Very, very interesting questions again, Jaya! And oh, I absolutely enjoyed answering the other set on movies and directors 😊 We do have quite a bit of likes / dislikes common 😉
I guess marriage just makes it easier for a couple to see each other everyday, rather than sneak away and meet 😛 That apart, I strongly believe in the institution of marriage. However, I also feel that not everyone is cut out for it, i.e. some who are scared of committing, or have some mental / other problems that makes it difficult for them to get married through the usual arranged marriage (or love marriage) route. I feel such people are better off having live-ins and our society shouldn't shun such people. Often, that is what makes it easy for the couple to be comfortable with each other.
Hmm... marriageable and yet scared? That's where I was and I think I can share from my experience. I married after meeting my husband on-line 😉 The internet allowed the two of us to interact as friends, with no commitment on either side. It was just plain chat - with oodles of humour, testing of the greys and playing around with the English language on both sides. By the time I met him in person, we saw each other nost just as friends, but we were also comfortable enough with each other (through the net) to actually want to spend time with each other. But, we gave ourselves the time to let that platonic friendship to develop into something more and when it did... surprisingly, it didn't surprise either of us or anyone else around us. I'm glad I had my parents' support (my sis was of course my prime support) in all this. They didn't force and they didn't rush.
I'd say that it's important to let that level of comfort and friendship to grow. Once that happens it either naturally develops into more than friendship, or it stays right there. Either way, I believe that parents should let their marriageable offsprings have that freedom to interact with their would-be's. May be one can learn something from that movie 'Baaton baaton mein'!
Now to your second question - Like I said, my hubby and I interacted as friends and that gave us the opportunity to know each other as 'just another human being', rather than a 'prospect'. That way, we didn't get prejudiced about each other. We were drawn to each other by the way we expressed ourselves (in the written media). He had (still has) a great sense of humour and I am guessing he liked mine 😉 His humour was so PG Wodehousian that I couldn't resist!! The best was when I learnt that he loves PGW too. He had seen the same movies like I had and loved similar compositions / composers in western classical like me. Besides, he could also immediately guess what I would say next, from my previous sentence. And best of all, he could solve Math puzzles in a jiffy, whilst I (with my phobia for Math) would be just reading English in that puzzle!
Third question - No way to status quo!
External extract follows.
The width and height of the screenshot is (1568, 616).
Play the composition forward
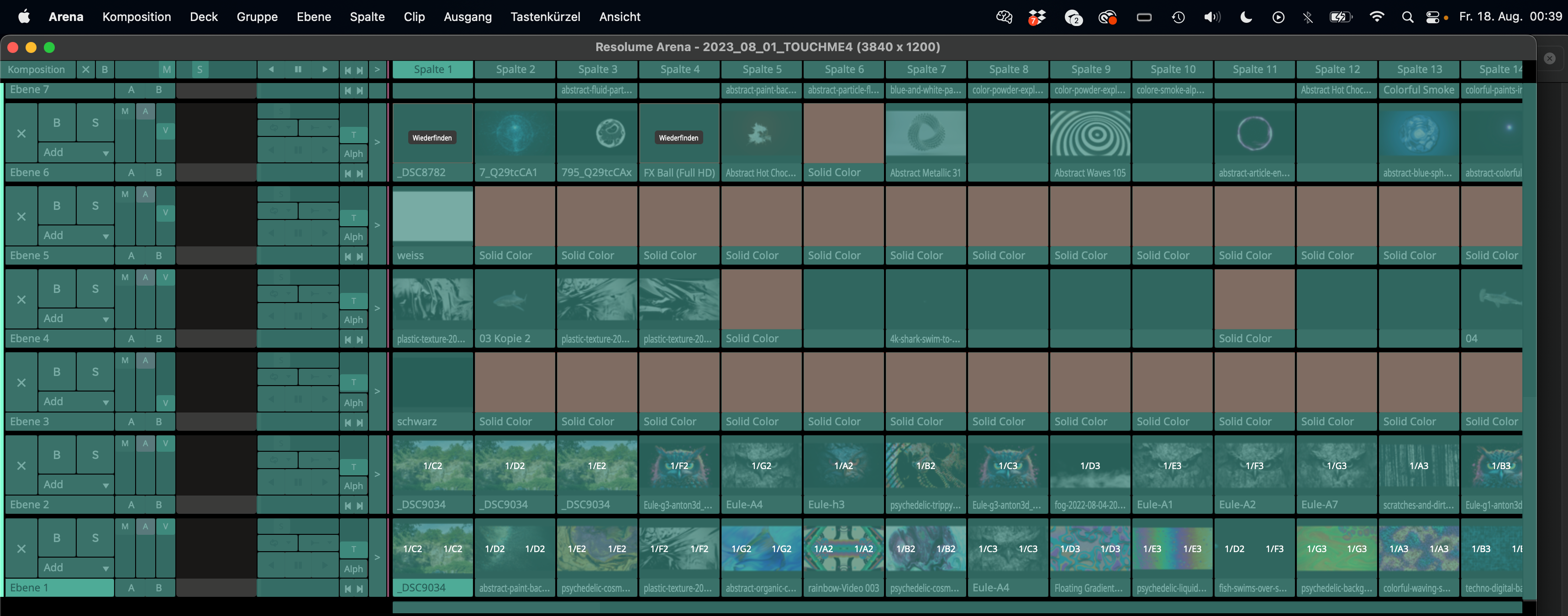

Best is to talk it out, I'd say. And things to hold on to? Things like being close to your parents. Wanting to share things with your folks; visiting them as often as you want. That apart, saying that you would like to have your career, your space. Things concerning in-laws like, you wouldn't tolerate injustice from them! These are abolutely non-negotiable. But one needn't go and fight it out with one's spouse, if he happens to differ a little on some of these - like career, or being close to one's parents. Sometimes it's best to soft-talk it with him (choose the best time 😉) Believe me guys can be very receptive, if the right time is chosen. And then little by little, you could have him see your POV!
Definitely important to have a member of the opp gender as a friend, other than one's husband. And if the husband is sensible, he will see your POV and be secure in your love for him and respect that. That way the hubby and wife give space to each other and don't burden each other with their complaints and trouble all the time 😛
Women being older not an issue. The more maturity one gets the better. One will need all of that to handle men
Part one! Will get back on the others soon!!
Originally posted by: *Jaya*
Hey Sarita - I will wait for your answer on my question on movie directors.. no hurries, take your time... I must also say that your answers reflect a lot of maturity mixed with the right amount of humor and I am enjoying every bit of it 😊
Meanwhile, thought that I could ask you something more 😛
How much importance would you attach to getting married? What would you say to those who are at a marriagable age and yet scared? 😉
We know that a marriage definitely calls for some adjustments on both parts. What were the things you found difficult adjusting? How was it with your hubby?
On how many things/issues/habits, did your ideas/views/tastes actually match with your hubby? What were they (if there were any 😆)?
What are the few things that you should continue to hold on to without any compromises even if it offends your partner? Is status-quo always the best way to go?
Is it fine to have a best friend of opposite gender other than your spouse? Why or why not?
What are your thoughts on a woman being elder in the marital relationship? Do you think it can cause problems in the relationship?
Is motherhood a must to be a complete woman? Can you think of reasons that can justify a woman's decision not to have kids?
Why do you think the longitivity of relationships is on the decline as we are getting more 'progressive'? What would be your 'to-dos' to mend it?
What is your idea of an ideal man and an ideal woman? Could you mention people who are closest fits to this idea of yours.
If you had to mention a few movies that had closest to real life depiction of man-woman relationships, you would name?